After looking around a little, I cannot find Catholic discourse about what a “right” is, and the topic is coming up a lot in or society.
What are rights based on? Generally I realize that a person has rights to all the “human” things. What are the sources of rights? Why and how are they limited?
Rights to bear a child? Rights to be married? It seems most talk of rights is in relation to the denial of something.

Anyone have a good source from the Catholic perspective?
(not interested in a debate)


#2

Rights are based on natural law, rooted in the dignity of the human person made in the image and likeness of our Father Creator. It was either John Paul or Benedict - I forget which - that compared the Universal Declaration of Human Rights to be the greatest treatise on the subject since the Apostle Paul. We Catholics use other language, but that document is nonetheless a masterpiece that we can all relate to.


#3

“Human rights are rights inherent to all human beings, whatever our nationality, place of residence, sex, national or ethnic origin, color, religion, language, or any other status. We are all equally entitled to our human rights without discrimination. These rights are all interrelated, interdependent and indivisible.”
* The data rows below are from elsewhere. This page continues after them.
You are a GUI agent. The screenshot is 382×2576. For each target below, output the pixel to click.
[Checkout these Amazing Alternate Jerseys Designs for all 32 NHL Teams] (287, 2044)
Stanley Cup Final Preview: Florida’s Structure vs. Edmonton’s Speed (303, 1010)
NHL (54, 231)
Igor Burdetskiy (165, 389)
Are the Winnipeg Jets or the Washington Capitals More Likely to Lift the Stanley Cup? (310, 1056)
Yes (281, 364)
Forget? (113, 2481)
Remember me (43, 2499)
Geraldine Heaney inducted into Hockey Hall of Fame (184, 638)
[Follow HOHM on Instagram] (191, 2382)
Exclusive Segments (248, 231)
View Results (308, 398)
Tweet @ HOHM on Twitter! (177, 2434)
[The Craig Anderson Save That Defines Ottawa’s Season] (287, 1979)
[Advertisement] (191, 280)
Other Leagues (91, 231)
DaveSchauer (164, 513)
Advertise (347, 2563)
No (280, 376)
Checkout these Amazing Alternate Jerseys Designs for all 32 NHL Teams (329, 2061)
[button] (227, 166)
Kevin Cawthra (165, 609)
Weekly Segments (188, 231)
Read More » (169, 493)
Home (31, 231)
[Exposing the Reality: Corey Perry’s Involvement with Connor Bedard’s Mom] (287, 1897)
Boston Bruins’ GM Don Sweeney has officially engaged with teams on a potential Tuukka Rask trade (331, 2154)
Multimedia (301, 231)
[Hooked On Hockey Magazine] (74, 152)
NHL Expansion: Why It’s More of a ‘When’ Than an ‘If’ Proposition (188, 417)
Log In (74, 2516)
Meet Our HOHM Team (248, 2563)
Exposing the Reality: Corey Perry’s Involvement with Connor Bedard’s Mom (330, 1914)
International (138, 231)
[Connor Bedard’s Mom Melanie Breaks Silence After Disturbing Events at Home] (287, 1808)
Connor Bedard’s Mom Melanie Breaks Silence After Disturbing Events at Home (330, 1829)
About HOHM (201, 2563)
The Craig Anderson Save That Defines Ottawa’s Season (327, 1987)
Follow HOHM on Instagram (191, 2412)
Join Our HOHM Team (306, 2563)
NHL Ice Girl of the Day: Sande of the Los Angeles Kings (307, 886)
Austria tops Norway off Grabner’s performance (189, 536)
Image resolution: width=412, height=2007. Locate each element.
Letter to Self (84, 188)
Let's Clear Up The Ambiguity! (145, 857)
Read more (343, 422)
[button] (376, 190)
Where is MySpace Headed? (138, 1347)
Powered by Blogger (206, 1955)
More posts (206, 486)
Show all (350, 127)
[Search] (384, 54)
However, the most important thing about this is while we are entitled our human rights, we should also respect the human rights of others. This is Key and a big reason why there exists such a sweeping debate about marriage.


#4

Very good question! I expressed this thought to some people a week ago. People nowadays say “this is a right” and “that is a right” but when you ask them “What is a right?”, I’m guessing they wouldn’t have a good answer!

I’m interested to know what others have to say.

This article might be helpful which might give you ideas as to what to search for next, or possibly, other sources you might want to consider looking at:

newadvent.org/cathen/13055c.htm

A good start might be studying Aquinas. He’ll discuss the Eternal Law, Natural Law, and Human Law. Although studying the Summa and his works may be intense. So a summary of Aquinas may be helpful. There are books that go over each part or certain parts of his works, if I am not mistaken.

To understand what a right is, you also have to understand what is right and what is wrong. There are many factors that justify what is a right and what is not (such as theology, the Church’s teachings, etc.), but I’m interested in how your studying this will go for you! I think that even reading Church documents such as Dignitas Personae or Humanae Vitae will give you a feel for how it is they come to what is a right and what is not. If you can get the feel for it, you’re a step farther!


#5

I am not an expert in this area, but your question led me to search for information on it.

In the Catechism of the Catholic Church, rights are mentioned in many places, but I didn’t find much regarding the basis or source of rights.

A wider search found this:
The Pontifical Academy of Social Sciences,
Fifteenth Plenary Session (May 2009):
Catholic Social Doctrine and Human Rights
This web page first has a link (the button labeled “Download PDF”) to the entire conference proceedings, and following that, links to individual articles taken from it.

It is a huge document, 630 pages. Not all of it is in English. I have only skimmed some of the English parts, and I don’t expect to finish them all, but the parts I did read look very relevant to your question. If you like to read a lot, this should be a good source.